START DATA SECTION

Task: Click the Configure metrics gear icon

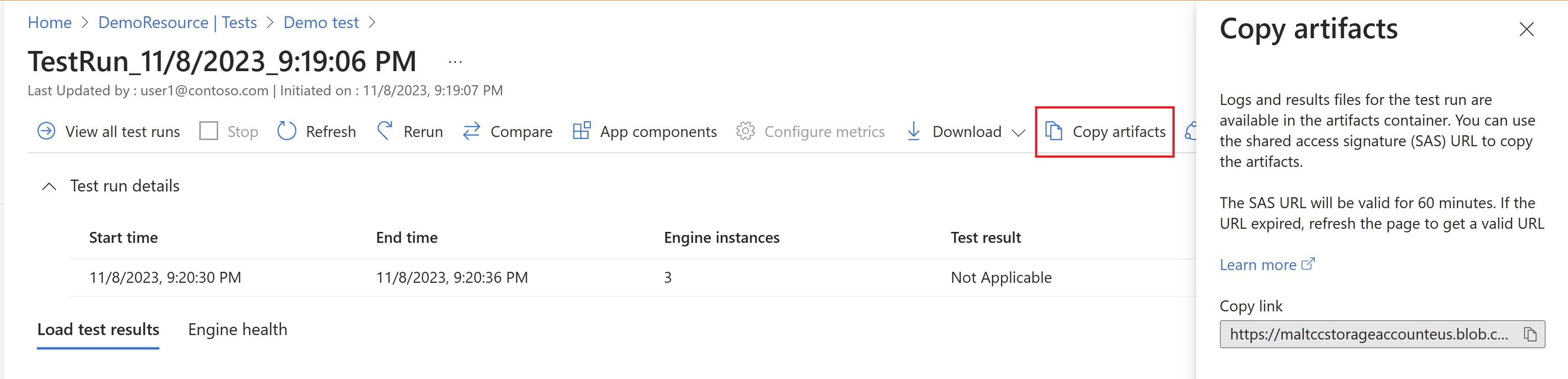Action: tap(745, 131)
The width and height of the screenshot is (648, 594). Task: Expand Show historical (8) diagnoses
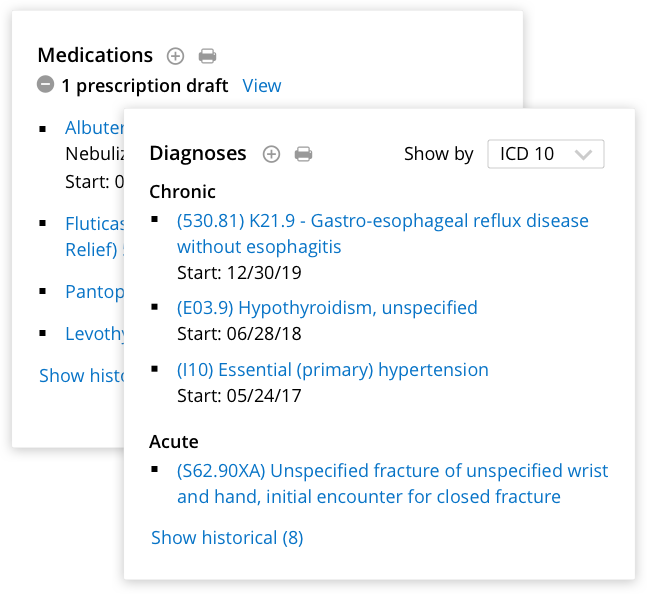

END DATA SECTION
START DATA SECTION

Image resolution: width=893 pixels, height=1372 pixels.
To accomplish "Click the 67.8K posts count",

END DATA SECTION

§ **WORK INSTRUCTION**: Please copy every line of the material that contains the word "height".

§ **SOLVED EXERCISE**:
The width and height of the screenshot is (648, 594). Task: Expand Show historical (8) diagnoses
Image resolution: width=893 pixels, height=1372 pixels.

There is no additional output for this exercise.